• EXTRACTED MATERIAL
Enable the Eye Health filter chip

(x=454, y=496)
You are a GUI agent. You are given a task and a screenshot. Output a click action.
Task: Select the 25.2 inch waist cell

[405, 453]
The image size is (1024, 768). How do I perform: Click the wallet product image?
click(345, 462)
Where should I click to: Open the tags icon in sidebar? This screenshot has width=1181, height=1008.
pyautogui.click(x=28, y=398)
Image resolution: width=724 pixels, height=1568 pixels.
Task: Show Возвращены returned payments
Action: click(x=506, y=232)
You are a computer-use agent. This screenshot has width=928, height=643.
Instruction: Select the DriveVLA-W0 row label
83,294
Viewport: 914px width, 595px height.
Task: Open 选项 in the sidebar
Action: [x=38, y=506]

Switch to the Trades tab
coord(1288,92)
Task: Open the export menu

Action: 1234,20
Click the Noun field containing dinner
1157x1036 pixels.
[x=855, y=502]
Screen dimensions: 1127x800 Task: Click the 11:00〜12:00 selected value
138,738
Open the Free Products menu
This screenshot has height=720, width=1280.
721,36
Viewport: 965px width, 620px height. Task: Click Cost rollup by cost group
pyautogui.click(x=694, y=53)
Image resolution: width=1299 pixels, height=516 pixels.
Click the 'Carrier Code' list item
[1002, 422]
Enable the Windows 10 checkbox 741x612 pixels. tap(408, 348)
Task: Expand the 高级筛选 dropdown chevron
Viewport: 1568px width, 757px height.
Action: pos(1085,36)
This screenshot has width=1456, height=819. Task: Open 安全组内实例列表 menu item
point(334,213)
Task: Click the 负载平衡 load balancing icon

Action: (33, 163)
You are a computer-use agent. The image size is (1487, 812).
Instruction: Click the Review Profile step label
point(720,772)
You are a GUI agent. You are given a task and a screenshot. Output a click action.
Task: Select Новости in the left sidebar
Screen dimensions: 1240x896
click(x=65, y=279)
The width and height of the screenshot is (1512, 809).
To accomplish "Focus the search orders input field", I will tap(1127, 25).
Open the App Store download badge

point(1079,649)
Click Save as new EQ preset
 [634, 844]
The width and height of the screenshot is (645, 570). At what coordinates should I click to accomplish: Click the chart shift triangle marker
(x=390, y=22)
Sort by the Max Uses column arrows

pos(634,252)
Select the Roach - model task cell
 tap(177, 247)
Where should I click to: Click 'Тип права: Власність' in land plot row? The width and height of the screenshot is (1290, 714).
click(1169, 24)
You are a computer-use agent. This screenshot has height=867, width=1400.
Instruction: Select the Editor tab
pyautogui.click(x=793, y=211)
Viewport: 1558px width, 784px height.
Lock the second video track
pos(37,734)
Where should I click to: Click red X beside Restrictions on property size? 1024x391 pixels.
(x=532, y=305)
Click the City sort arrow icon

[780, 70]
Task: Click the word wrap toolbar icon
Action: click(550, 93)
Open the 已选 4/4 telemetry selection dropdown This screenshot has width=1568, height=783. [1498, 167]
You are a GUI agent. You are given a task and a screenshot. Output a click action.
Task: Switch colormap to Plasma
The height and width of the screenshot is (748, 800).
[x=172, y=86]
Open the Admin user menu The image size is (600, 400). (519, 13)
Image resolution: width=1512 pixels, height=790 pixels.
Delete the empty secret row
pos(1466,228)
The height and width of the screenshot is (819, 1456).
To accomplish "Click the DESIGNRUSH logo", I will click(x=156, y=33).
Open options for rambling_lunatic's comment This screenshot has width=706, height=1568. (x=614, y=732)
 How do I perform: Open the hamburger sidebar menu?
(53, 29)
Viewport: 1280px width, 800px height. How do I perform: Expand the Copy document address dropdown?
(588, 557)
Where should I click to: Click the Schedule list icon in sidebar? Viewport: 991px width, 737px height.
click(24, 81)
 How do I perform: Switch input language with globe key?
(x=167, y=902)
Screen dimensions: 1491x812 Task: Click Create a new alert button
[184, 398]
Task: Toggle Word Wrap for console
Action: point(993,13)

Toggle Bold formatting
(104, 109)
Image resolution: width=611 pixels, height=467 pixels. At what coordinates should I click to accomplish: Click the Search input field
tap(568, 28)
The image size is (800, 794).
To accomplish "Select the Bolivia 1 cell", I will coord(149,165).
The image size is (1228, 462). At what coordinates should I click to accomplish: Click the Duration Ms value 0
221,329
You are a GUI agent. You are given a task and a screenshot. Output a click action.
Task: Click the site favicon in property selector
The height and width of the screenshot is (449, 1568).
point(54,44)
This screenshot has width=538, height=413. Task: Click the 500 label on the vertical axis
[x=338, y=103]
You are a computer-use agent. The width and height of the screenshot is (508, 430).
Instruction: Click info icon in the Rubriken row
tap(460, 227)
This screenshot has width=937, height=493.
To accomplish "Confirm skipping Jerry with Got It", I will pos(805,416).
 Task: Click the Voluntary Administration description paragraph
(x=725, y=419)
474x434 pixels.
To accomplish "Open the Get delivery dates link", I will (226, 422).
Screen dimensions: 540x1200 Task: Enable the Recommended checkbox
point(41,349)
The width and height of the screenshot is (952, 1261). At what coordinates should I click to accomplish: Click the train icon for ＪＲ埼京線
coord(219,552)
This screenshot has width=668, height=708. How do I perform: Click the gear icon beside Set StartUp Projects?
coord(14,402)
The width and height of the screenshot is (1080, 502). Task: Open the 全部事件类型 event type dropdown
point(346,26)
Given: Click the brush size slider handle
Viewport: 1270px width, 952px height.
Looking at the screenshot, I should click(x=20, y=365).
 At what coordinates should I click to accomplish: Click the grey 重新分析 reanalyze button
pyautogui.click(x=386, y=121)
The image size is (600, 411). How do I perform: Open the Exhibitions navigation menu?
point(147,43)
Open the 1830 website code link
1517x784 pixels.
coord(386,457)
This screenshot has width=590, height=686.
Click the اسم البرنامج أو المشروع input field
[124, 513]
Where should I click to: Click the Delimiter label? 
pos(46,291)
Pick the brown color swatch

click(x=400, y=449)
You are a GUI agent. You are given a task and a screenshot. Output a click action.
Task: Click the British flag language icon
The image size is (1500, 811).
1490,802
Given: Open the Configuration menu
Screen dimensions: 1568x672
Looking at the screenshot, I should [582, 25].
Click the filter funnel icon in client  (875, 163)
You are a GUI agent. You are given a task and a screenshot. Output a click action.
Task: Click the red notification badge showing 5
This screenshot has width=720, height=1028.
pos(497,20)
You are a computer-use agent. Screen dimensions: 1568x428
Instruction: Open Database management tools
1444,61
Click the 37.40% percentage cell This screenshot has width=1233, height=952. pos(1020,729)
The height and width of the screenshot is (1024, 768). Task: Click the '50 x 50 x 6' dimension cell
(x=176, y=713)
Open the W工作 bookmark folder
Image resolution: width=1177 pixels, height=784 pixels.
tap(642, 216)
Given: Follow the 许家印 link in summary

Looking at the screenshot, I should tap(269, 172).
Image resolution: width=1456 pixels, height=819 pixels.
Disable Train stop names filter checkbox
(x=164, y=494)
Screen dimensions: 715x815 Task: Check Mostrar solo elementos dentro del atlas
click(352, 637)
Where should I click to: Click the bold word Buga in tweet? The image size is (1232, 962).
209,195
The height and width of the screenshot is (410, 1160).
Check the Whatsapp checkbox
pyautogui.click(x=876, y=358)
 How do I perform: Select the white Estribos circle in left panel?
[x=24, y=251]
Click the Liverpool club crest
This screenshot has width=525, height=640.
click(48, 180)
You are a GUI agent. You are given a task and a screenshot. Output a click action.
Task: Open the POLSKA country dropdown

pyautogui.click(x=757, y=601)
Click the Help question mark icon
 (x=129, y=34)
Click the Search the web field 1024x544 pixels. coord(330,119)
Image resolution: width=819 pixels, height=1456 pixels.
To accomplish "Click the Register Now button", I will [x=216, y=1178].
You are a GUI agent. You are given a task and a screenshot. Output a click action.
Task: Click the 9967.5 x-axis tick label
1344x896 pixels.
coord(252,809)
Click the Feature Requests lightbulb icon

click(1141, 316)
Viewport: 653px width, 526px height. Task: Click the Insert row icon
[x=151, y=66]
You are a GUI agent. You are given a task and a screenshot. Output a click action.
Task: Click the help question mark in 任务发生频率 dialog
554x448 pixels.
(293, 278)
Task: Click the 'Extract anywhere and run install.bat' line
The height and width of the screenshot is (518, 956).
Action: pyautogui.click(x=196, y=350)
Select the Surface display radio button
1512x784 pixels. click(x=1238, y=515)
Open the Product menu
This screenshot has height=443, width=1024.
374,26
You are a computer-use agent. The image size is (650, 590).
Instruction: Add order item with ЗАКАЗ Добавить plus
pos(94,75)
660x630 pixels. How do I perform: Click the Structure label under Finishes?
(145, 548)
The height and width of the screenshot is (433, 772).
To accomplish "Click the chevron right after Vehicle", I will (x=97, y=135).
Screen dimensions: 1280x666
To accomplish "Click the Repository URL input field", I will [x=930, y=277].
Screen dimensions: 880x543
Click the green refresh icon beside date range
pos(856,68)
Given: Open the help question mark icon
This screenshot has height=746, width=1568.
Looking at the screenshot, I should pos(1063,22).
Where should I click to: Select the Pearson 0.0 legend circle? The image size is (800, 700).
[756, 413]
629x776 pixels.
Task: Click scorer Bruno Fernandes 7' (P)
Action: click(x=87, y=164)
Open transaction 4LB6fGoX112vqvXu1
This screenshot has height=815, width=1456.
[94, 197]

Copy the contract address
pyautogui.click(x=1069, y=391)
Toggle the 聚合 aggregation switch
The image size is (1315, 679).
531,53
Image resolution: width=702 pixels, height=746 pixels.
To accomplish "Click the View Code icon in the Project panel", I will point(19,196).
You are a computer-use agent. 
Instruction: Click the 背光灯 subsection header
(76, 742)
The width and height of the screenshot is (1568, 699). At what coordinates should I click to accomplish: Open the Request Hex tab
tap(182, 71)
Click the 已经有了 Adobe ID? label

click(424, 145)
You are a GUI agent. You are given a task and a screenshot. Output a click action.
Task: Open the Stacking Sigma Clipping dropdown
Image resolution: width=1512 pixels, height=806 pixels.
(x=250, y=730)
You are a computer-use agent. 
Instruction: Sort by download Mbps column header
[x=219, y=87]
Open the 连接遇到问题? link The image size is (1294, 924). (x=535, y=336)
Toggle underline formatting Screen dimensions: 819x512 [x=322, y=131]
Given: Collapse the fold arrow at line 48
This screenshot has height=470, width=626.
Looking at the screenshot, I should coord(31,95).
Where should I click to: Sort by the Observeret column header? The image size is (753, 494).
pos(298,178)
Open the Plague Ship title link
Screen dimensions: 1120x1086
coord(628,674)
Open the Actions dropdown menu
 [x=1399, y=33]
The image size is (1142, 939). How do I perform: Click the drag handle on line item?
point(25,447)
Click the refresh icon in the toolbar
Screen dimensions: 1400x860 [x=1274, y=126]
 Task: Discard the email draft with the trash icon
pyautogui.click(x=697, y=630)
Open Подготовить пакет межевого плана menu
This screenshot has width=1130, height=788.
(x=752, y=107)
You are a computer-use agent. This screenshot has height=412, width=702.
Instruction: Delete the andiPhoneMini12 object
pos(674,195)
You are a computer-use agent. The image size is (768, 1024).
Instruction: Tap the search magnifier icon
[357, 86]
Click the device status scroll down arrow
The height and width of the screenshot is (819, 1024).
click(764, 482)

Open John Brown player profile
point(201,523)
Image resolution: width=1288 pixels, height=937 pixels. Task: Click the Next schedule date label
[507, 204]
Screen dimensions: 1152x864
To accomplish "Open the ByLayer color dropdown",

• YOUR TASK
Output every line from the start of the material through the line containing "Action: click(x=506, y=232)", including that line, as a Markdown table with the columns Row and Line. Leave out blank lines.

• RESULT FOR THIS TASK
| Row | Line |
|---|---|
| 1 | Enable the Eye Health filter chip |
| 2 | (x=454, y=496) |
| 3 | You are a GUI agent. You are given a task and a screenshot. Output a click action. |
| 4 | Task: Select the 25.2 inch waist cell |
| 5 | [405, 453] |
| 6 | The image size is (1024, 768). How do I perform: Click the wallet product image? |
| 7 | click(345, 462) |
| 8 | Where should I click to: Open the tags icon in sidebar? This screenshot has width=1181, height=1008. |
| 9 | pyautogui.click(x=28, y=398) |
| 10 | Image resolution: width=724 pixels, height=1568 pixels. |
| 11 | Task: Show Возвращены returned payments |
| 12 | Action: click(x=506, y=232) |